Her mother was convinced we wouldn’t last a year.
And now our time together was drawing to a close. She was the one good for 100; her mother made it, outliving her daughter. I might make 100, but I kinda doubt it. Neither of us smoked, drank, or did drugs. Plus we ate healthy, and used to run.
I visited the following day, April 17th. I also took our dog. My wife was so drugged on morphine I’m not sure she knew I was in the room. Our dog was in there too.
I was told she might awake, so I put our dog in the car.
Finally I left; she never awoke. “So long,” I said, touching her hand.
Hospeace called that night to say she “passed;” hospice-speak for “died.”
We’d already made funeral arrangements: She’d be cremated; her ashes scattered around a sugar-maple her father bought us years ago. Her father was long-gone, but she always liked that sugar-maple. She felt she was her father’s daughter — her mother was a pill.
So now it’s seven years. And finally I feel like I’m returning to the real world. A grief-share I attended said a year-and-a-half, a kid brother suggested two years. A co-leader of that grief-share, who I now am friends with, said she’d never tell anyone seven years.
I suppose one never gets over something like this. But for a long time I felt like I wasn’t living in the real world. Such that I notice things seem more real now than before.
My stroke also took away reality — that lasted 10 years.
And now I am no longer who I was while married. Far more sociable than I was then, when I didn’t need to socialize already having someone who liked me.
And females no less. “No girl will ever talk to you,” versus all the female friendships I’ve made since my wife died.
I always consider my wife Step-Two in leaving a dreadful childhood.
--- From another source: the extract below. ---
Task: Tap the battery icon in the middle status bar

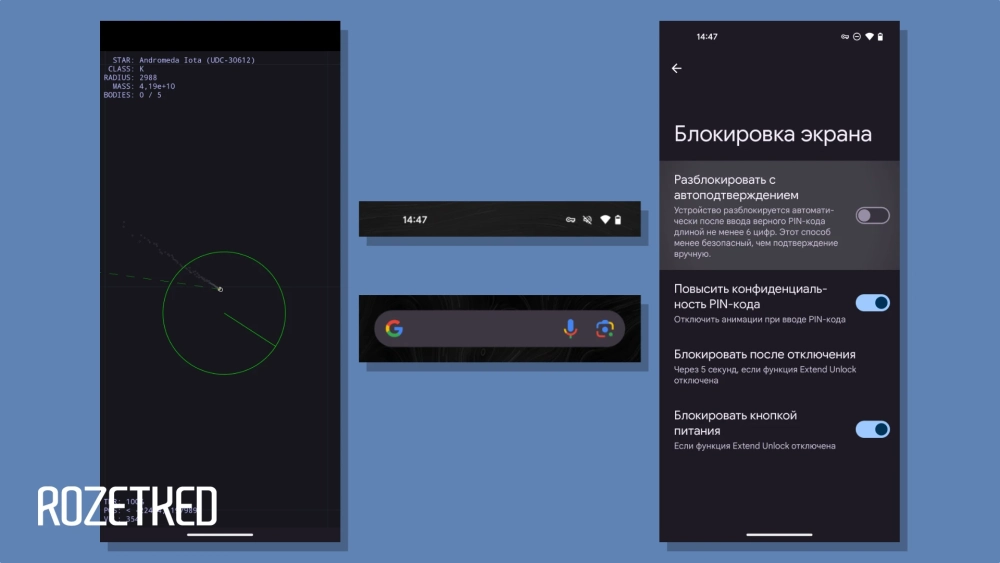Action: point(618,219)
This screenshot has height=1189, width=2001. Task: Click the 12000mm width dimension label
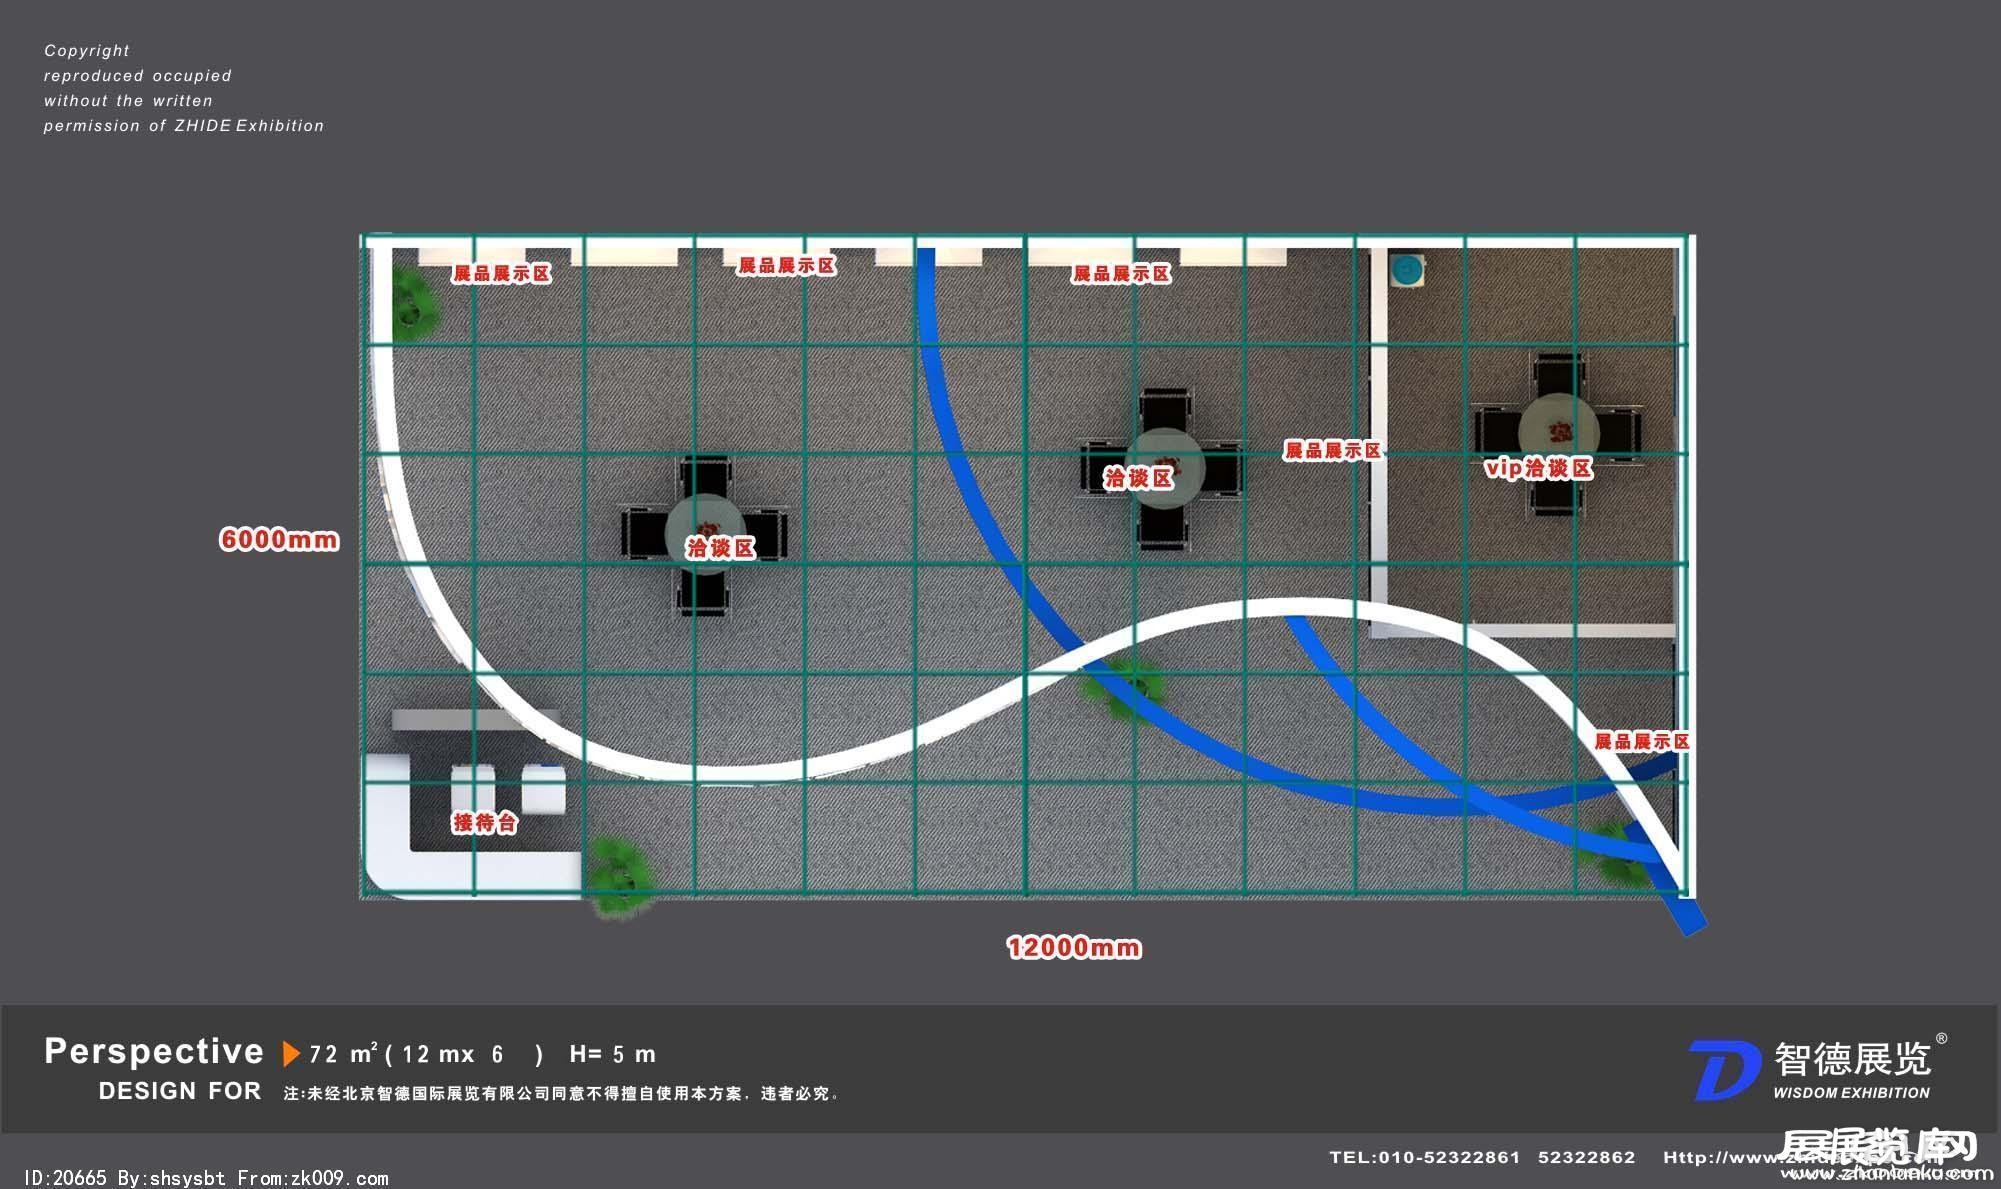click(1073, 947)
College was Step-One.
Now I’m onto Step-Three: mind-blowing success at making lady-friends.
My wife had to die for me to get to Step-Three. If she hadn’t I’d still be at Step-Two.
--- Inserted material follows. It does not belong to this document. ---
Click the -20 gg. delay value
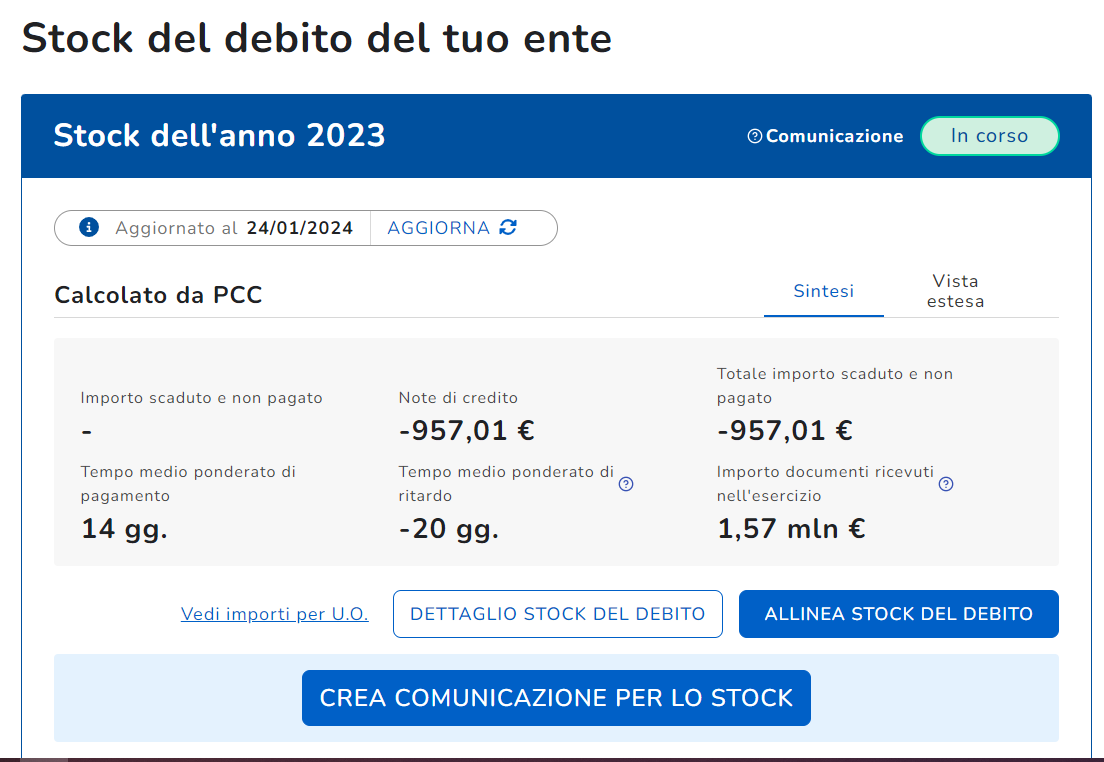Viewport: 1104px width, 762px height. 448,529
• I had a stroke October 26th, 1993 from an undiagnosed heart-defect since repaired. I pretty much recovered. Just tiny detriments; I can pass for never having had a stroke.
• The only chemo that succeeded was hyper-strong, and might cause heart-problems. It also took away her hair.
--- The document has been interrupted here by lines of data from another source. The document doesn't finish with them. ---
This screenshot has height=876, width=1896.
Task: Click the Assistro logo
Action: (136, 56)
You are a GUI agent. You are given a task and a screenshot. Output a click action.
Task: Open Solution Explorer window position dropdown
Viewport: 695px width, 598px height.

• Cajon Pass and Tehachapi Loop in CA, and Horseshoe Curve in PA, are all railfan pilgrimage stops — I’m a railfan. Cajon Pass is Santa Fe Railroad’s climb out of the Los Angeles basin up into the high desert. The railroad is now Burlington-Northern Santa Fe, plus a second railroad is now in the pass: originally Southern Pacific, but now Union Pacific. Tehachapi is where the Southern Pacific railroad climbed the Tehachapi mountains south of San Joaquin Valley. A loop was required to get up to Tehachapi pass — the track passes over itself. (Santa Fe has trackage-rights.) Horseshoe Curve, west of Altoona, PA, is by far the BEST railfan spot to which I’ve ever been. The railroad was looped around a valley to climb Allegheny Mountain without steep grades. Horseshoe Curve was opened in 1854, and is still in use. The viewing-area is smack in the apex of the Curve; and trains are willy-nilly. I’ve been there hundreds of times, since it’s only about five hours away. “Tuh-HATCH-uh-pee,” and “Kuh-HONE,” (not “Cajun”).
• I live in the small rural town of West Bloomfield in Western NY, southeast of Rochester. (Adjacent is the rural town of East Bloomfield, and the village of Bloomfield is within it.)